Torment maintains Odyssey’s theme of red as being fully immersed in chaos. While other Magic sets have represented chaos with silly coin flips, the ‘Opponent chooses’ cards really make your decisions a crapshoot. On one hand, if you play your head games right, you can really sock it to your opponent with surprise burnout after they decide to soak up a Salvo instead of ditching their Hallowed Healer. On the other hand, your opponent may decide to let the Salvo do its job, which puts you in the long-term advantage. This inconsistency is damned fun and actually got me back into the red camp. With the introduction of Madness, though, these cards improve slightly. (And get even more chaotic!) Rosewater should keep the good work up.
Anyway, enough mooning over the mechanics. Red gets a little support to its weak combat line vis-à-vis green, but is nowhere near getting put over the top like it was in Tempest Block.

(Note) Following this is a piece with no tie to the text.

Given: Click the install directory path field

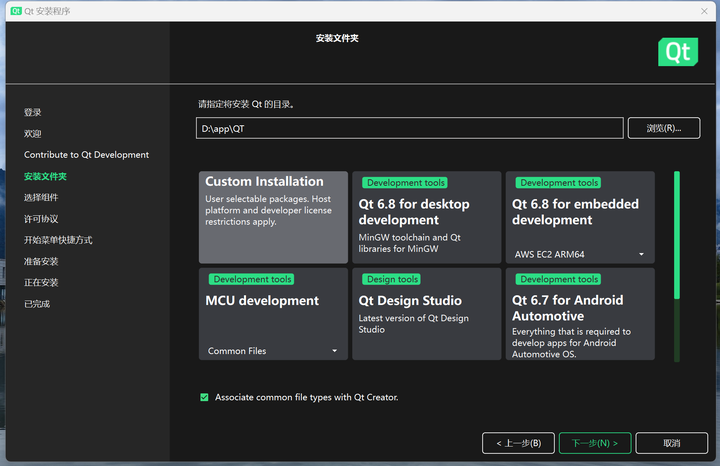Looking at the screenshot, I should coord(410,128).
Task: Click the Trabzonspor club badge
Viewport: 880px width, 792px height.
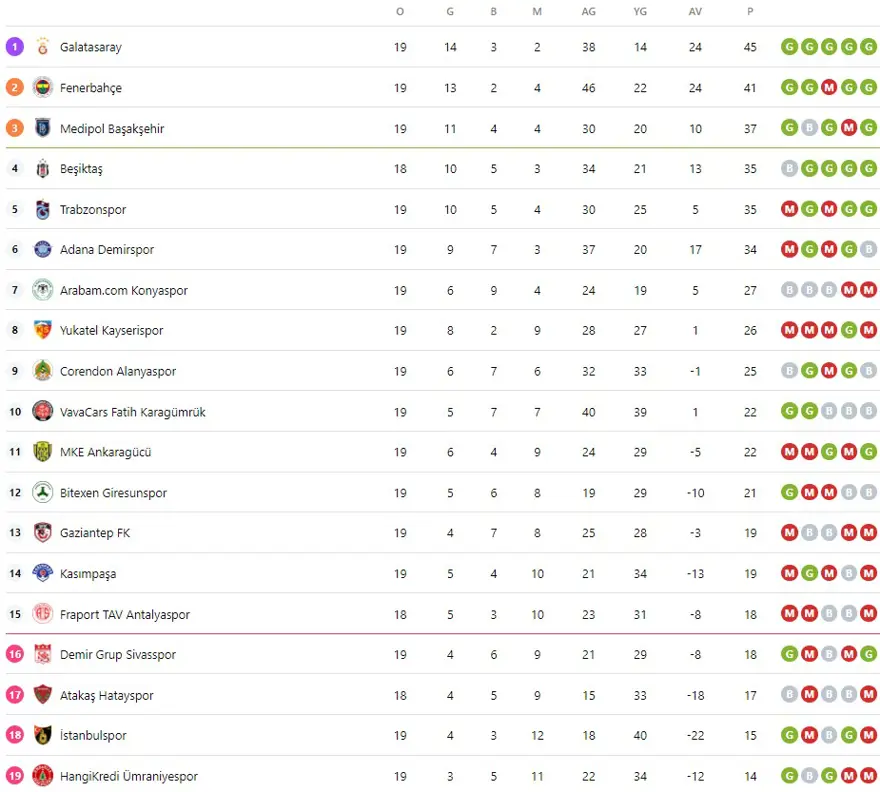Action: (x=43, y=210)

90. Accelerate C, Instant, 1R, Target creature gains haste until end of turn. Draw a card.
Haste for two mana? That’s kind of expensive, sir. Sure, you draw a card, but you’re not going to be playing this in the early game, and that’s where it counts. I preferred Maro’s earlier stab at haste, Mark of Fury, particularly in a U/R flier deck. On the other hand, this actually cycles. I’d rather play Reckless Charge. C.
91. Balthor the Stout R, Creature – Dwarf Legend, 1RR, 2/2; All Barbarians get +1/+1. R: Target Barbarian gets +1/+0 until end of turn.

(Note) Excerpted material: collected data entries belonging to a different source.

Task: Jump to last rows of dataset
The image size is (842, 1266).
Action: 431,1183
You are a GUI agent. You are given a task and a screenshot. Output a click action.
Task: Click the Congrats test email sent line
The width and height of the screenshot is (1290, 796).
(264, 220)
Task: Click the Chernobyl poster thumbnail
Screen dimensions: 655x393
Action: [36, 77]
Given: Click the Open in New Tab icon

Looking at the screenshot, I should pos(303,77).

Didn’t I see this guy on one of the Lothar, of the Hill People sketches? Decent enough if you’ve drafted enough Barbarians. Problem is, how many playable Barbarians are there, aside from the Loonie? You won’t know until you hit Torment in draft, since all the other good Barbarians are here. B-, probably bumping up to a B in draft. In a Torment-only draft, he jumps up to B+.
92. Barbarian Outcast, C, Creature – Barbarian Beast, 1R, 2/2. When you control no swamps, sacrifice Barbarian Outcast.
Is R&D that nostalgic for Invasion block already? Seriously, though, these Ironclaw wannabes often have trouble being dropped on turn 2, and that’s the only time you’d want to play them. Strictly C.
93. Crackling Club C, Enchant Creature, R, Enchanted creature gets +1/+0. Sacrifice Crackling Club: Crackling Club deals 1 damage to target creature.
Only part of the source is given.